A postura do cristão na sociedade, ou a ética social cristã, é nutrida e robustecida pelo modelo proposto por Jeremias. Em vez de ser assimilado culturalmente, repetindo e reproduzindo os costumes e práticas vigentes na sociedade, o cidadão do reino ora e trabalha pela prosperidade e desenvolvimento das cidades nas quais foi soberanamente inserido por Deus, para ser sal (inibir o mal) e luz (propagar a verdade). Não se advoga nenhum tipo de alienação ou modo de sabotagem. O servo de Deus sempre milita pelo bem e pela paz das pessoas e da sociedade à sua volta, com contribuições significativas e posturas corretas e justas, apesar das diferenças teológicas ou ideologias políticas.

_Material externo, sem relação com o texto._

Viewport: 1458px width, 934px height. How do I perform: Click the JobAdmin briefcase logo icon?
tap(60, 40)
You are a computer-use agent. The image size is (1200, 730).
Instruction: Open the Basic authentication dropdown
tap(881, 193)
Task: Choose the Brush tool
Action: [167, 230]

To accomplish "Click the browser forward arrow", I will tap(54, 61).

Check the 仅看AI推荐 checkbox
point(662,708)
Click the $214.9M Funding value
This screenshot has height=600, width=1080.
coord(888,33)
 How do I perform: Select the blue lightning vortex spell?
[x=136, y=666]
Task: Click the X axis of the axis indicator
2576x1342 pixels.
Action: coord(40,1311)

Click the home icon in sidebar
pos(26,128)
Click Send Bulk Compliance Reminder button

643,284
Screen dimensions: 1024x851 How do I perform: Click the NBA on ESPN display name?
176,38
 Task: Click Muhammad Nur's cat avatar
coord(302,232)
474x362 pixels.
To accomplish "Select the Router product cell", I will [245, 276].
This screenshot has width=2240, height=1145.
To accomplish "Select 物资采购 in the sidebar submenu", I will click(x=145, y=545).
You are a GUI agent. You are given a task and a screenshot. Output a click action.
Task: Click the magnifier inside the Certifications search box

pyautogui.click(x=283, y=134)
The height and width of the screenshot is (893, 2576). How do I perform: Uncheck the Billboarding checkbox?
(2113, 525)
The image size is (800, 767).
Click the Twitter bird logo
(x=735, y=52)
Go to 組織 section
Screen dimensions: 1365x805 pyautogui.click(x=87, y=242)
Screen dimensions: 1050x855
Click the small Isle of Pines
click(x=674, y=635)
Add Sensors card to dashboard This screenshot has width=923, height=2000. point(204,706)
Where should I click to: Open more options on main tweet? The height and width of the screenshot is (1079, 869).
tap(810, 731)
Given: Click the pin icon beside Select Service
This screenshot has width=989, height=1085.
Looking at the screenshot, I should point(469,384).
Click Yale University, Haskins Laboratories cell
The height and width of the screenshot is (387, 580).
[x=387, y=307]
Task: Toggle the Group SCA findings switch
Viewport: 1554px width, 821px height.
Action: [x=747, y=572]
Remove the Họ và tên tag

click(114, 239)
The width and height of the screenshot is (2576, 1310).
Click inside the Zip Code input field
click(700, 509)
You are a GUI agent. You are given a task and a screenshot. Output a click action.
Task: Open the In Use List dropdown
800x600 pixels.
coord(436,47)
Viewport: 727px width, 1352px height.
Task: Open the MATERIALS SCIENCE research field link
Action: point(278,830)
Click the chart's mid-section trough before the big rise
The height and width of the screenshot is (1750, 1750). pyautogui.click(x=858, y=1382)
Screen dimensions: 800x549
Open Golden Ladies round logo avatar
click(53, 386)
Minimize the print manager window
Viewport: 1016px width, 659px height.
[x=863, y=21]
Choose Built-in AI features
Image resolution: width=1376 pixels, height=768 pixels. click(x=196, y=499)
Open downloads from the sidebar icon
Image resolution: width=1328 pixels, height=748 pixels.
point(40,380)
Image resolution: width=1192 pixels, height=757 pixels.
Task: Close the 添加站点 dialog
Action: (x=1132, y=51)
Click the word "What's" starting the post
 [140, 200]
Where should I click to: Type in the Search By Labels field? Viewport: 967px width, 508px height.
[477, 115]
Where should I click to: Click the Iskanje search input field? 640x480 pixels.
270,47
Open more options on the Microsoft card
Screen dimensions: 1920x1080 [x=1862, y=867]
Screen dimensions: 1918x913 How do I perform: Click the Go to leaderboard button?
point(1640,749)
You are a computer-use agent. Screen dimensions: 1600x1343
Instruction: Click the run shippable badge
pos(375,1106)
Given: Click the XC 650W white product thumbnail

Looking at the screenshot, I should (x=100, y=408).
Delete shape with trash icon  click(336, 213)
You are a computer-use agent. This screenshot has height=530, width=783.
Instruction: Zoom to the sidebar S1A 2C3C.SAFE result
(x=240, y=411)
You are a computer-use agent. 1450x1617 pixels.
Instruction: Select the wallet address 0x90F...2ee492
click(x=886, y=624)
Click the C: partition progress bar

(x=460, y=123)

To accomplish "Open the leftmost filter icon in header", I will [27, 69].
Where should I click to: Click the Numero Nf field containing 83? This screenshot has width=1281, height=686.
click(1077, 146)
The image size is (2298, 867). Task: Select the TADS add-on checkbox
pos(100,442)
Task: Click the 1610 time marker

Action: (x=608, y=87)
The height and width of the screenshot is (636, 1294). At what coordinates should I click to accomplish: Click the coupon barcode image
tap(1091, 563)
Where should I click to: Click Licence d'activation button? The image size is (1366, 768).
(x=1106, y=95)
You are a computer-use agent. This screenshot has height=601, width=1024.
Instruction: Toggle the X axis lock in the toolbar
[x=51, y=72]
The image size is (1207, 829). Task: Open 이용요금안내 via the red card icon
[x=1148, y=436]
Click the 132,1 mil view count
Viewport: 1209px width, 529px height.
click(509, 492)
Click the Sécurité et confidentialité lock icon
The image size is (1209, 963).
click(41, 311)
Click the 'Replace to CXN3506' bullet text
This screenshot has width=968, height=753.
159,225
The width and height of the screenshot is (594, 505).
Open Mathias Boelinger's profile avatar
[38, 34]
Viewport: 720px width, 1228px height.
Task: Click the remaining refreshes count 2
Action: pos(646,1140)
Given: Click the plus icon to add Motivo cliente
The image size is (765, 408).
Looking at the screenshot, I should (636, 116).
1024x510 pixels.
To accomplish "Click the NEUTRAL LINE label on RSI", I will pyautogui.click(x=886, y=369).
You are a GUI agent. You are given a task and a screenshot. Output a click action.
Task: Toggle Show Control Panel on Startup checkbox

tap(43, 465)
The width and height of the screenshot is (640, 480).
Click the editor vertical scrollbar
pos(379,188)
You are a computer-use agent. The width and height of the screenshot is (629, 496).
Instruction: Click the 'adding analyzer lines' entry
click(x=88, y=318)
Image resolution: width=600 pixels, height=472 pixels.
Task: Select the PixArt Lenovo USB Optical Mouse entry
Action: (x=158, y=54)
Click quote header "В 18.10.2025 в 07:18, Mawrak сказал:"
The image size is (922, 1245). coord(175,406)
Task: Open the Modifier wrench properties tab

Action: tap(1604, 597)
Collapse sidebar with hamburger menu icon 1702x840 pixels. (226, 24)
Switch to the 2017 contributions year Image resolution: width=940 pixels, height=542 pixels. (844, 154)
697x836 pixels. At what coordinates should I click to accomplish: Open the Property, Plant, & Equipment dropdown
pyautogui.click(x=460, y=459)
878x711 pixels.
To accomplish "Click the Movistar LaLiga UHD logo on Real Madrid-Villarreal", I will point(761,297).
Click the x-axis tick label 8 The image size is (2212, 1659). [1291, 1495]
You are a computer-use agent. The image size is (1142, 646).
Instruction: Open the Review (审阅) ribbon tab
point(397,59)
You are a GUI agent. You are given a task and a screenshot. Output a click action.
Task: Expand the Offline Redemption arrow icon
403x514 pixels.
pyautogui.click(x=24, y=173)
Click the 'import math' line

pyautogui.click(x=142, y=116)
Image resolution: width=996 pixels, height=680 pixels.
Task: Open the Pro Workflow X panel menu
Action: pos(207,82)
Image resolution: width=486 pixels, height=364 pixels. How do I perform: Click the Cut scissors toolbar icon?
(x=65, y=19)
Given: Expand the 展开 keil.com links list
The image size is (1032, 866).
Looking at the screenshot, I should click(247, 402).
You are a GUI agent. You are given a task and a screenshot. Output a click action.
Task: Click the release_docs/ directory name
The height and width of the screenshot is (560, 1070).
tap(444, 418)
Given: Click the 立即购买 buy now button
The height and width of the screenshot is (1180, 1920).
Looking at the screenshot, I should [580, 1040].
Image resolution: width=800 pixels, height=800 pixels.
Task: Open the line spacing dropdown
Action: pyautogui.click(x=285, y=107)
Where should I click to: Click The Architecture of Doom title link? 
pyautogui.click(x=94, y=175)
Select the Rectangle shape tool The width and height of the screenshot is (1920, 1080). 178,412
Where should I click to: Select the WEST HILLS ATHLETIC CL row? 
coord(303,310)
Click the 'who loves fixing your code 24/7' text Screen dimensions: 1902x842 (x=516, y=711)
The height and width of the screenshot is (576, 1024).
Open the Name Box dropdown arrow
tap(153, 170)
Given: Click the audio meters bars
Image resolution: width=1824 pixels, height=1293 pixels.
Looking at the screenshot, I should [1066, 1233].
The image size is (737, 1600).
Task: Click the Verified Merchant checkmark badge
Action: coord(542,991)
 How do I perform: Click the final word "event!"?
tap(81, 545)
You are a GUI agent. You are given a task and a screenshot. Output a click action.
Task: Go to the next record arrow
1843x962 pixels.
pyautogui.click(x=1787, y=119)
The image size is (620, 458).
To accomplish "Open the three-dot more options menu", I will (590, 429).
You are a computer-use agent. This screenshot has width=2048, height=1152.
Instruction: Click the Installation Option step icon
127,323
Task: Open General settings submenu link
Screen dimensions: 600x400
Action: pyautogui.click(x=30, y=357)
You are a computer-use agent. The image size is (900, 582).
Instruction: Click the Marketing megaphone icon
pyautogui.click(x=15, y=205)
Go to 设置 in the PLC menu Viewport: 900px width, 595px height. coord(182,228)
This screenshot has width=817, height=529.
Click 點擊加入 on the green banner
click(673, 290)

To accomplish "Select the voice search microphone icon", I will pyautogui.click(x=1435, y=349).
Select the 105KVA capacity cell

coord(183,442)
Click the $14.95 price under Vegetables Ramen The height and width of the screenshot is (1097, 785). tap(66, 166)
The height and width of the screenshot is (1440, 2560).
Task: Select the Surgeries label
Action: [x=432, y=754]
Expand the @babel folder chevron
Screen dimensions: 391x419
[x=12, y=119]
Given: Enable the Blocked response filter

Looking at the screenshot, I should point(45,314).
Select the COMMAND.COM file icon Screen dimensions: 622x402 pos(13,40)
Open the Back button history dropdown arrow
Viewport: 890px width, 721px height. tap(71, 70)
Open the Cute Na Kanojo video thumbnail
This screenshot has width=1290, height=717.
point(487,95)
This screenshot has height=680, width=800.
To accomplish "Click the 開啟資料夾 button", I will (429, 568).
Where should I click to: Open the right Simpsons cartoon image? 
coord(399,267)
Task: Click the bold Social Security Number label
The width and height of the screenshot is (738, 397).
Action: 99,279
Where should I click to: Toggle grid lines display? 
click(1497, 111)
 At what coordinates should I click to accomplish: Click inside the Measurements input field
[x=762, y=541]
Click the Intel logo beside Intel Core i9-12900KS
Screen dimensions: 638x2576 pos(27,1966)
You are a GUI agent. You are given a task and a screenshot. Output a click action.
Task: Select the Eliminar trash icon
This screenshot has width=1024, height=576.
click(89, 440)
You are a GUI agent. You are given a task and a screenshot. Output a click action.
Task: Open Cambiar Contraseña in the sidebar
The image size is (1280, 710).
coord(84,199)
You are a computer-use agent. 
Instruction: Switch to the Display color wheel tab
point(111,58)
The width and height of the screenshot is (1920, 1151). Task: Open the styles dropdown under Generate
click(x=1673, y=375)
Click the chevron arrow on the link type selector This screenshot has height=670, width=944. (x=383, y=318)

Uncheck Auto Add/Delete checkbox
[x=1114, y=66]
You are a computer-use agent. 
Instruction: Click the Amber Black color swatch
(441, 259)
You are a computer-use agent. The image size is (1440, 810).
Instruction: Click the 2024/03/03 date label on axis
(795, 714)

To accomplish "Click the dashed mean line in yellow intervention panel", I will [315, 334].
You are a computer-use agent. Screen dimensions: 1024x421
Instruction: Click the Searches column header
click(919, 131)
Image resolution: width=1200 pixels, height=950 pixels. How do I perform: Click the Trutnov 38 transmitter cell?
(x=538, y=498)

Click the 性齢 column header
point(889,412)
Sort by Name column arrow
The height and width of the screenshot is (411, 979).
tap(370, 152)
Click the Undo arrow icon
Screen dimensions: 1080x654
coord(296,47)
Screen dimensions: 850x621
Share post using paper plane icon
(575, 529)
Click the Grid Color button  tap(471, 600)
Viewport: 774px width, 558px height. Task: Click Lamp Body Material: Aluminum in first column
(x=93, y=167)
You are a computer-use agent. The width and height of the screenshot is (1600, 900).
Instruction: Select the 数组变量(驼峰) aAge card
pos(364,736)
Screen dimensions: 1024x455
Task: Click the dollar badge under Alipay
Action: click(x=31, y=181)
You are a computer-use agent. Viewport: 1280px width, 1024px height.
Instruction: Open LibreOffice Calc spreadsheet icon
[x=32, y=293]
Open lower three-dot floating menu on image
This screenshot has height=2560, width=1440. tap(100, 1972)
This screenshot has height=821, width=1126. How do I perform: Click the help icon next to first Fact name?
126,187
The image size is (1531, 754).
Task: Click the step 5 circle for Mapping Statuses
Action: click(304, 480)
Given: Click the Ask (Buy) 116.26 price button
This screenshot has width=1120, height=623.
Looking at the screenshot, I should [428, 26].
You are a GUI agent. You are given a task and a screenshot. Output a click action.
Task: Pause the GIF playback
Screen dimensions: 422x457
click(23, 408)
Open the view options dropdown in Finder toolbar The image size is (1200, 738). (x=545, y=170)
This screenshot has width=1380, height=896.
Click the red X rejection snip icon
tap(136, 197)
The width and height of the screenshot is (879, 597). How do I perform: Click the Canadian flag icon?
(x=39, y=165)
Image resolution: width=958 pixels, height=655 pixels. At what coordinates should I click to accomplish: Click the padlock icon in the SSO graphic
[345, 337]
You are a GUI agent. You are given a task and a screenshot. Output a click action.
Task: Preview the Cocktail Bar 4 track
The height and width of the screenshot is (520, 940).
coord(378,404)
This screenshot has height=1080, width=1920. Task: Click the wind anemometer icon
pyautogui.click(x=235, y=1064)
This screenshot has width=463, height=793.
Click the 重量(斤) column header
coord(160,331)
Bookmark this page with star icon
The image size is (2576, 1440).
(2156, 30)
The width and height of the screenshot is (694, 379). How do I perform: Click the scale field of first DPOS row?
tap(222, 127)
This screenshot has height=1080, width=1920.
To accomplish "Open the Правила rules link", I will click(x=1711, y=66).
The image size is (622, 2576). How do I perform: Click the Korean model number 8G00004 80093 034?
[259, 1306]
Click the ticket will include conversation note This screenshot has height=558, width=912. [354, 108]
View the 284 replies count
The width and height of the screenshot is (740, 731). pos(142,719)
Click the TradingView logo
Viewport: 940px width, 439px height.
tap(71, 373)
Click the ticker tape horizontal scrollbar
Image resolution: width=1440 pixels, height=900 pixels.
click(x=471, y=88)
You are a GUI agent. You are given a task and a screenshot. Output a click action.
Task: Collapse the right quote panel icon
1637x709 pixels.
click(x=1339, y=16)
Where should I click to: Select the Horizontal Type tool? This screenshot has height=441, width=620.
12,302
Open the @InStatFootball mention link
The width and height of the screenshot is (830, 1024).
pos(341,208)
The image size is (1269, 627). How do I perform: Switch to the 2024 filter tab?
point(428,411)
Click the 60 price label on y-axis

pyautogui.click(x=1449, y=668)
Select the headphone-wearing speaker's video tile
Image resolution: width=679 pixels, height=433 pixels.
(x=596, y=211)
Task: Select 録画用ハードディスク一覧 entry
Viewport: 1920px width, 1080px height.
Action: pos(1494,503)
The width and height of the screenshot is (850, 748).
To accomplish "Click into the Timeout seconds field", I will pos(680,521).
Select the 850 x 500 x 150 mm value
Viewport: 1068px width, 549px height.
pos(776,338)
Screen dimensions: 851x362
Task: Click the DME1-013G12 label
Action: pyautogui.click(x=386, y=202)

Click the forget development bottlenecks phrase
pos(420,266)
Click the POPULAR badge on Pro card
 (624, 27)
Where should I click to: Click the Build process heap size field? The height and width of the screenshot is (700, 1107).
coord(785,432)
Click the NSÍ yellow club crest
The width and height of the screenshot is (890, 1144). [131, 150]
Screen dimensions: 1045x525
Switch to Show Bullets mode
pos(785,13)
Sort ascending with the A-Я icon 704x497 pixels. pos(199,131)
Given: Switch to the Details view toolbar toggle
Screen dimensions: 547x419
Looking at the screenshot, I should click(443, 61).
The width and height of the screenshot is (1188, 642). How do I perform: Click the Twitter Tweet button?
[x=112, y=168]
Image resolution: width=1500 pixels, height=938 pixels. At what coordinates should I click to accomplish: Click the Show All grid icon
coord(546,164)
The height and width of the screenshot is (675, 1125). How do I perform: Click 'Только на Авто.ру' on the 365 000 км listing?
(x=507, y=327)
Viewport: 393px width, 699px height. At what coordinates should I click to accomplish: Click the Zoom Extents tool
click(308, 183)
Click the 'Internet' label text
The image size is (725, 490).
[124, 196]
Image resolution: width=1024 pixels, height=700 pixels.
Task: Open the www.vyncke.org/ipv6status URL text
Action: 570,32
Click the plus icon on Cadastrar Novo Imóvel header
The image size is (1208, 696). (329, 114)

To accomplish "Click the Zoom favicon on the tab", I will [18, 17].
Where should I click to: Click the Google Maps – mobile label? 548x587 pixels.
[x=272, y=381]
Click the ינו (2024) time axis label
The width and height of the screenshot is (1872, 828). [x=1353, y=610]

Cooperar com o bem-estar da cidade não é abandonar o sonho e a bendita esperança de habitar a cidade que desce do céu, onde habita a justiça. A esperança de futura libertação não pode servir para entorpecer nossos sentidos e atuação promotora do bem, onde quer que estejamos (condomínio, rua, bairro, empresa, negócios, governo). Ou seja, não devemos aceitar o estilo mundano de viver autocentrados, buscando apenas o nosso bem. Antes, pelo contrário, somos chamados a orar e procurar o bem coletivo. E esse tipo de postura poderá, inclusive, servir de plataforma legítima para testemunho aos povos por onde peregrinamos.